I don’t know


We tell clients that if they’re not sure about something, it’s okay to say “I don’t know”. In fact, we encourage it. But when a client or prospective client asks us a question and we don’t know the answer, we’re often uncomfortable “admitting” we don’t know.

Because we’re supposed to know. 

And if we don’t know and we should, or the client thinks we should, we look bad. So we avoid answering the question directly, change the subject, or stall. 

That can be even worse. 

It makes it look like you’re hiding something, aren’t the expert we purport to be, or want them to cough up more fees before we answer what the client believes is a simple question. 

What should we do? 

I don’t know. No, really, it’s one of those things that doesn’t have an easy answer. 

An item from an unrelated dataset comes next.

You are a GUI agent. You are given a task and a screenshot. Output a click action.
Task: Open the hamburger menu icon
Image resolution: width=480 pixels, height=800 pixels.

Is it a complex issue? Unsettled law? Unclear fracts? What is your relationship with the client? What do you need to ask them before you can provide a complete and accurate response? How much time is available to answer?

And, is it the type of question you ordinarily get paid to answer?

Clients don’t expect you to know everything. Or tell them everything. But you should tell them something. 

Tell them what you do know, or tell them some of the issues that make it difficult to answer on the spot. And then tell them you need to do some (more) research, ask them (more) questions, or give it some thought.

Or tell them there are issues that are outside the scope of your practice area and you need to consult with (or refer the client to) another lawyer.

Of course you could also just tell them you don’t know or you’re not sure and, say it with me, “you don’t want to guess”.